> YOUR GOAL: Count the lines in the entries below that contain the string "resolution", treating uppercase and lowercase as different, and reply with that number alone.

> DATA PROVIDED:

------------------------------------------------------------------------

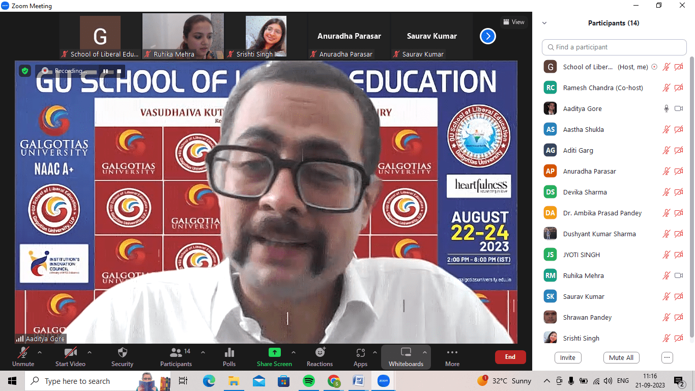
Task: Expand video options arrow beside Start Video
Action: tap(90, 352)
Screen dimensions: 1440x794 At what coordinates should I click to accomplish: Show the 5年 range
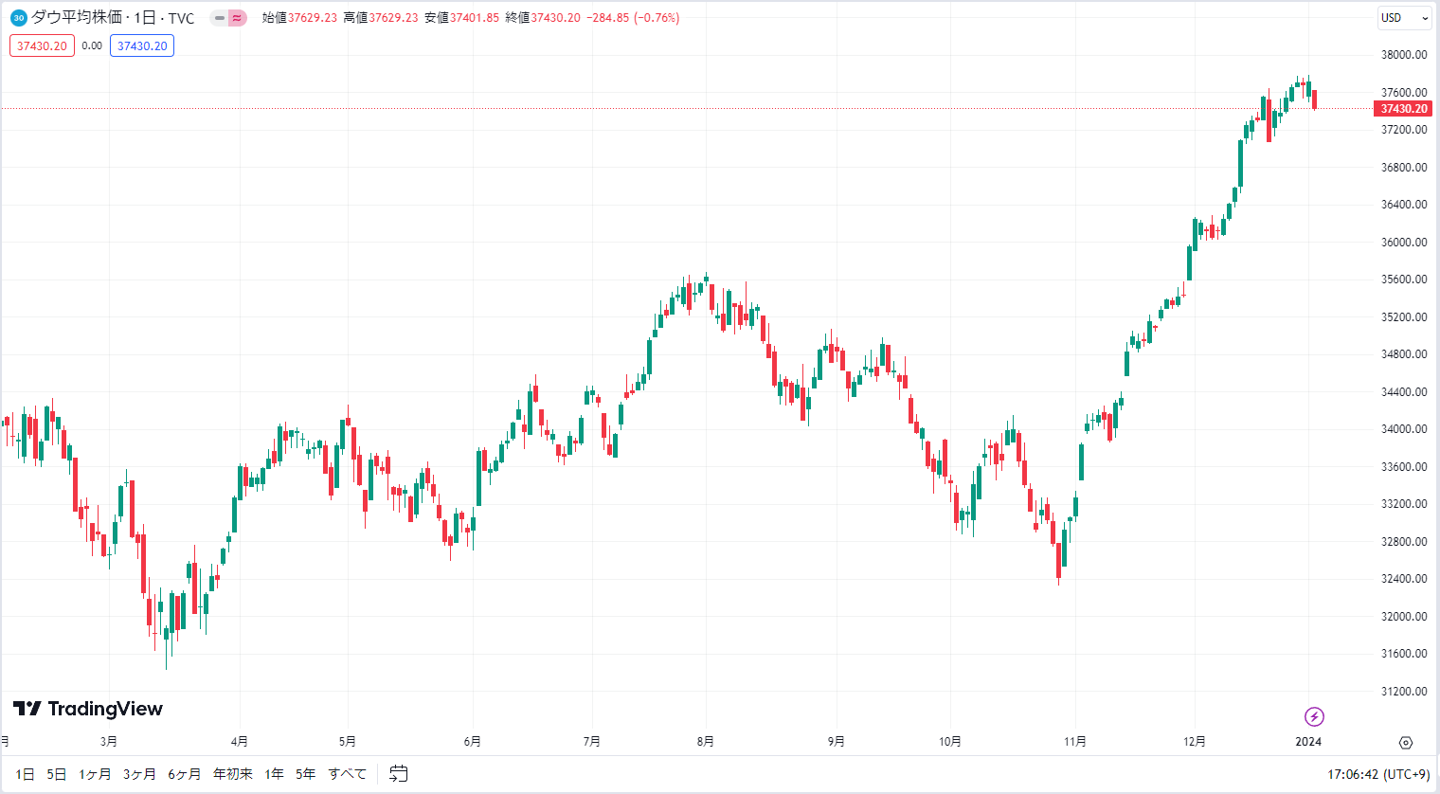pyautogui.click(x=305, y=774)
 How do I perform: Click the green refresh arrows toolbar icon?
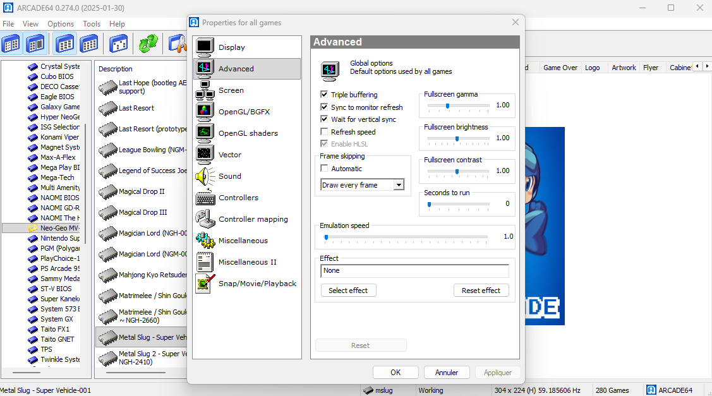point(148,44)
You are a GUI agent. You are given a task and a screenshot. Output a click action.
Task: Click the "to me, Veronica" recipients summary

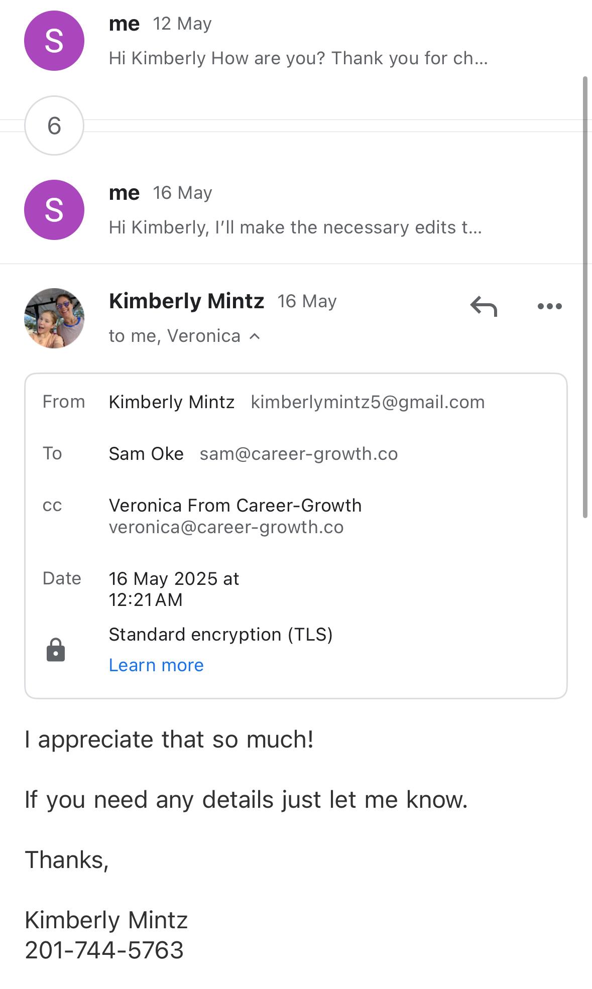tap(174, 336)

------------------------------------------------------------------------

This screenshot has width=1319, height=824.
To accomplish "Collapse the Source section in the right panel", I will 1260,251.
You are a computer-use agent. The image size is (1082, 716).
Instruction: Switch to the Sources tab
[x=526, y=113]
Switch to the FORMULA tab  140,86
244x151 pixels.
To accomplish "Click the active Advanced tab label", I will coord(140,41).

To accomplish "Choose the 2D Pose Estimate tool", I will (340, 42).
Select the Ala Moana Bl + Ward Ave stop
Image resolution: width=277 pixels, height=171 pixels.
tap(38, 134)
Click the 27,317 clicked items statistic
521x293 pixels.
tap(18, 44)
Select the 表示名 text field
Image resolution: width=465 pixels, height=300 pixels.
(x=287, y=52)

------------------------------------------------------------------------

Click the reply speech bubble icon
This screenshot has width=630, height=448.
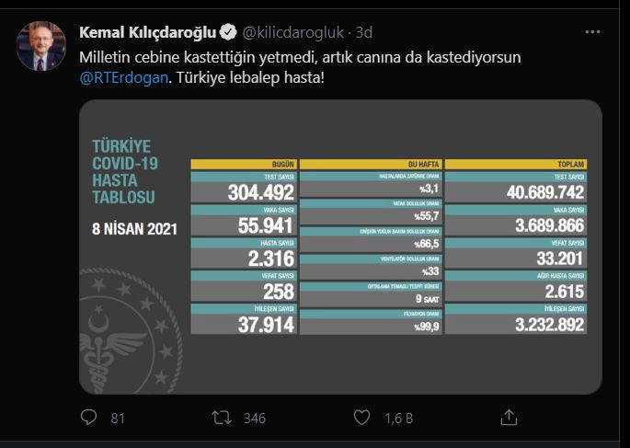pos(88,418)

------------------------------------------------------------------------

> EXERCISE OUTPUT: 2